Is it possible to achieve bio-equivalence between an oral solid immediate-release and an analogue enteric-coated formulation?

Objectives While bioequivalence between enteric‐coated and immediate‐release formulations can be achieved in terms of AUC, gastric emptying of enteric‐coated dosage forms is a stochastic event, usually leading to lower Cmax values than those observed with the corresponding immediate release. This article examines challenges of developing enteric‐coated dosage forms which are bioequivalent to the corresponding immediate‐release formulations in terms of both AUC and Cmax using rasagiline as a model compound. Methods In vitro drug release profiles of enteric‐coated formulations were obtained and compared to those of the immediate‐release formulation by dissolution testing. Pharmacokinetics was evaluated in bioequivalence studies in healthy human volunteers after single oral administration of enteric‐coated and immediate‐release formulations.
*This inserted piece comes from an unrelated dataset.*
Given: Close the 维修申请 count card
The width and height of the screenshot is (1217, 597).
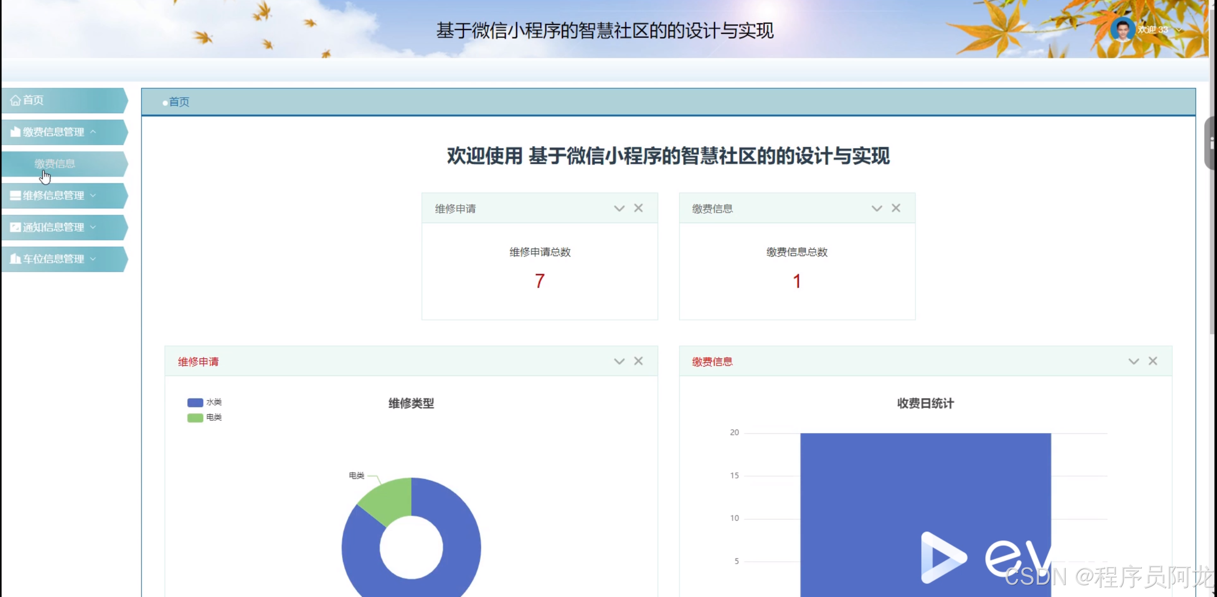Looking at the screenshot, I should (x=638, y=208).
Key findings The initial enteric‐coated pellet formulation prototype was equivalent in terms of AUC, but differed in Cmax; a second formulation prototype, consisting of a single‐unit core and enteric‐coating film, proved to be bioequivalent to immediate‐release rasagiline tablets in terms of AUC and Cmax. In vitro, it released rasagiline rapidly at a pH of 6.8. Conclusions Despite differences in gastric emptying between disintegrating immediate‐release and enteric‐coated solid dosage forms, bioequivalence in pharmacokinetic studies was achieved.